Constitucionalmente, a iniciativa encontra fundamento no artigo
5º, caput e inciso XXXV, que garante acesso à Justiça e proteção aos direitos
fundamentais, e no artigo 37, que impõe moralidade administrativa aos agentes
públicos. Também se ancora no dever do Estado de proteger a vida e a
segurança no trânsito (artigo 144 da Constituição Federal) e no princípio da
proteção integral, especialmente quando vítimas são crianças ou adolescentes
(artigo 227).
A harmonização com tratados internacionais de direitos
humanos é plena, já que a coleta compulsória é condicionada à ordem judicial
e fundamentada em interesse público maior (proteção da vida e investigação
de crime grave). Ademais, a presunção criada é relativa e refutável,
preservando o devido processo legal e a ampla defesa.

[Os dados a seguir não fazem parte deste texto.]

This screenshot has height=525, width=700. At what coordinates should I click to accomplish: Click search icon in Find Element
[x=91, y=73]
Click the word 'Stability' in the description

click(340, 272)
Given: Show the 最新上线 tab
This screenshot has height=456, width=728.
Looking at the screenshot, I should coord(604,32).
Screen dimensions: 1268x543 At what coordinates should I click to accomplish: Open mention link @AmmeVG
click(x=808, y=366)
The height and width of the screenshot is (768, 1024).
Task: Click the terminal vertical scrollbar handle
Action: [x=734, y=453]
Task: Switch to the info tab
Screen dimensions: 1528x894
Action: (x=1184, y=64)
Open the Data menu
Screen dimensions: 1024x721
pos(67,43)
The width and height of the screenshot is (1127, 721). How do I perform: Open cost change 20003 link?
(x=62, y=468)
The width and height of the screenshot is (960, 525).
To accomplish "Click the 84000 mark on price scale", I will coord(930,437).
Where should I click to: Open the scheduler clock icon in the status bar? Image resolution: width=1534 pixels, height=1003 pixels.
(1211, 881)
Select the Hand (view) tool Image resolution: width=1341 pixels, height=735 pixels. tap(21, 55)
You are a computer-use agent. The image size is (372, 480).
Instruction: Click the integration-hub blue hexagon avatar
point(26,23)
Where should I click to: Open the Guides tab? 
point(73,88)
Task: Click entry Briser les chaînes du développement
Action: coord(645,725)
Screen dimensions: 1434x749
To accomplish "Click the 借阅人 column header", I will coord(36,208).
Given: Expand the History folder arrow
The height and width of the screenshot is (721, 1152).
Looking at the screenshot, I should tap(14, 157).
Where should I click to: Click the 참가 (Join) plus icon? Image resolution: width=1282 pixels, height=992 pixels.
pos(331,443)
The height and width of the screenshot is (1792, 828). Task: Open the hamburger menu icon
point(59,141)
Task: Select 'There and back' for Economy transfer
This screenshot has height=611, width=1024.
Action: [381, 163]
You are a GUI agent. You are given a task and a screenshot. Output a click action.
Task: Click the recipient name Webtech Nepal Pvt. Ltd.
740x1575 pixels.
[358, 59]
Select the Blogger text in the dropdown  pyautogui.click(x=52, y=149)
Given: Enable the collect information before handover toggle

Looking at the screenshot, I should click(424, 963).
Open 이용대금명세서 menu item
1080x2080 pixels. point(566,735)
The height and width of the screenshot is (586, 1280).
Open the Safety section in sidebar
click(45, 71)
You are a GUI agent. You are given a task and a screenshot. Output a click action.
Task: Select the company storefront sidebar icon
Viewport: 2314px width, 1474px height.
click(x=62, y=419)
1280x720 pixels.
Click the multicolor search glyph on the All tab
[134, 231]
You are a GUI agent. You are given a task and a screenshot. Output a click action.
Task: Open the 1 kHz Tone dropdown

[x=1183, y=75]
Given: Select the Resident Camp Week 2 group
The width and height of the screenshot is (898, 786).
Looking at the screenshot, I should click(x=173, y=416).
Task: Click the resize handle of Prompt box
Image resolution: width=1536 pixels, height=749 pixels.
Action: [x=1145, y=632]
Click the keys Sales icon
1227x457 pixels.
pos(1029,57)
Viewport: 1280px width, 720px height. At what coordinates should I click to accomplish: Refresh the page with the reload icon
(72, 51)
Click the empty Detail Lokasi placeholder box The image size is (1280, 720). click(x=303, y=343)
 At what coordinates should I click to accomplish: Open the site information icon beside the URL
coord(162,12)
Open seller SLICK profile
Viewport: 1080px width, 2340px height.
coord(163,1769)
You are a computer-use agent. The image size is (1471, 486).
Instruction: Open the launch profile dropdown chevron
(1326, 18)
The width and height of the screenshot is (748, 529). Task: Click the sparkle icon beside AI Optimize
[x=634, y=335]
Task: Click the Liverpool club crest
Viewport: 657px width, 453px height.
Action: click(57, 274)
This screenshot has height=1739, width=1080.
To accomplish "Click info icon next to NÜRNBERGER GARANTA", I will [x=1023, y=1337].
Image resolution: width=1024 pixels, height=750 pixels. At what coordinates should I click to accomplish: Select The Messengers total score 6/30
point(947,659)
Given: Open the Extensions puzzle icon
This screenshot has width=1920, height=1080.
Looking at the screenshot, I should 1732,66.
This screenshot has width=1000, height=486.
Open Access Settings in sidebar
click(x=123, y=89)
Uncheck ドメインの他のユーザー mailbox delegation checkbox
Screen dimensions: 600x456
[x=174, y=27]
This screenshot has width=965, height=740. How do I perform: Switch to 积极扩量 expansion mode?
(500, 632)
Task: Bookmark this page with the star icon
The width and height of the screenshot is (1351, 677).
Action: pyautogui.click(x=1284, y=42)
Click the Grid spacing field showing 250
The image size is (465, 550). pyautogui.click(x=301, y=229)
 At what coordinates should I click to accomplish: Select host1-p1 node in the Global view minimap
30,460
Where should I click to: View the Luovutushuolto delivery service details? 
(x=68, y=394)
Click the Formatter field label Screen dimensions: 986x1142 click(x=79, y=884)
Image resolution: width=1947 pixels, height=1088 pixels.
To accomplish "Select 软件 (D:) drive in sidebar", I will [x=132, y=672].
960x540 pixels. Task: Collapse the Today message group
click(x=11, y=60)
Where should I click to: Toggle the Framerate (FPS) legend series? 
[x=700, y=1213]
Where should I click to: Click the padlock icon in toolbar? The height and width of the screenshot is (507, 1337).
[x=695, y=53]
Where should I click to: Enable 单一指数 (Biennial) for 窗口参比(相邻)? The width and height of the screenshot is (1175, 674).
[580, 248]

A aprovação desta Lei preencherá uma lacuna histórica,
reforçará a credibilidade da Justiça e responderá à sociedade que clama por
maior rigor na responsabilização de crimes de trânsito, especialmente quando
praticados por agentes que deveriam zelar pela lei.
Diante disso, solicito o apoio dos nobres parlamentares para a
aprovação deste Projeto de Lei.
Sala das Sessões, em 05 de agosto de 2025.